A list of the books that I’ve read thus far in 2017 (and eventually, links to all of the reviews!)
Sweet Tooth by Ian McEwan
Missoula by Jon Krakauer – A fair and honest look at sexual assault in the 90s, and the failure of one college town to address it.
Wild by Cheryl Strayed – Like Bill Bryson’s A Walk in the Woods, but not quite as good.
Into Thin Air by Jon Krakauer – The harrowing but strangely uplifting story of a tragic ascension to the peak of Mt Everest.
Everything Ravaged, Everything Burned by Wells Tower – Five short stories and each one is fantastic.
White Teeth by Zadie Smith – A generational tale of different races. A little long in the tooth, but with spots of brilliance.
Me Before You by Jojo Moses – Yes, it’s a sob fest, but it’s still a delightful read.
Inside the O’Briens by Lisa Genova – A dependably good book about mental illness, this time focusing on Huntingtons Disease. Unlike her other novels, this one provides more insight into the family, and a little less into the individual suffering.
Snow Falling on Cedars by David Guterson – Cinematic in scope with evocative language that puts you right in the mist-drenched islands of the Puget Sound.
The Girl on the Train by Paula Hawkins – A thriller with a very human aspect.

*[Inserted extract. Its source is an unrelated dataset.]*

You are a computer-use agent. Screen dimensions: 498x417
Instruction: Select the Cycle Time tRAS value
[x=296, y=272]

All The Light We Cannot See – Two sides of the coin from WWII; a blind girl in the siege of France and a soldier in Germany. Bittersweet through and though.
The Life We Bury by Allen Eskens – Quick and easy read, and surprisingly engaging. Mystery, romantic comedy, and family drama all wrapped up in one package.

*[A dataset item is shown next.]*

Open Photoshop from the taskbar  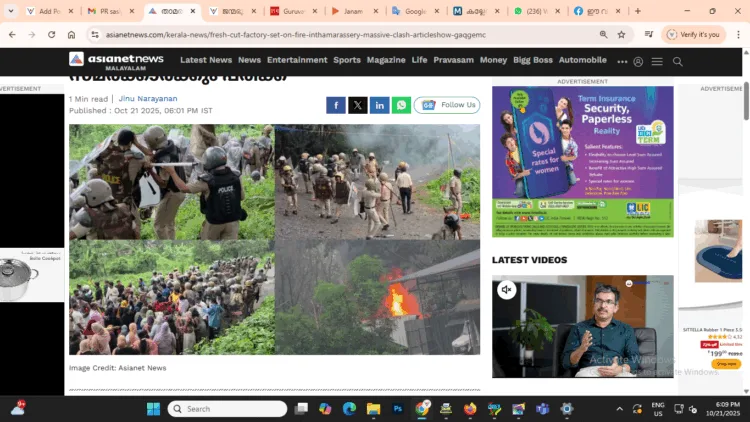point(397,409)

Life After Life by Kate Atkinson – Fun for the first 500 pages, but then a slog to finish it out. 3/5.
The Rosie Project by Graeme Simsion – Delightful, light-hearted romantic comedy with a unique and interesting narrator. 4.5/5
The Circle by David Eggers – Technology and kind satire. Dependably good writing from a dependently great author. 3.5/5.
The Hypnotist’s Love Story by Liane Moriarty – Not a romance, but a romantic romp. Heavy chick lit. 3/5.
Unbroken by Laura Hildebrand – Great story, but pedantic story-telling. Worth it for the message. 2/5.
Survivor by Chuck Palahniuk — Do not read this before flying cross-country on a plane. 3.5/5.
You Shall Known Our Velocity! by Dave Eggers — Dave Eggers’ prose is as wry as ever, but the plot meanders and there’s little heart to this one. 2/5.
Outlander by Diana Gabaldon – Starts off as a fun little fantasy romp, but midway through an overly long debut, it meanders into tired romance tropes with an unnecessarily disturbing and off-tone ending. 2/5.
Left Neglected by Lisa Genova – Another fascinating study of the brain. As ever, Genova’s intelligence shines through even when the plot and theme are a bit tired. 3.5/5
Fever Pitch by Nick Hornby – A love song for soccer (football for Hornby) sung with all of Hornby’s regular passion. 4/5.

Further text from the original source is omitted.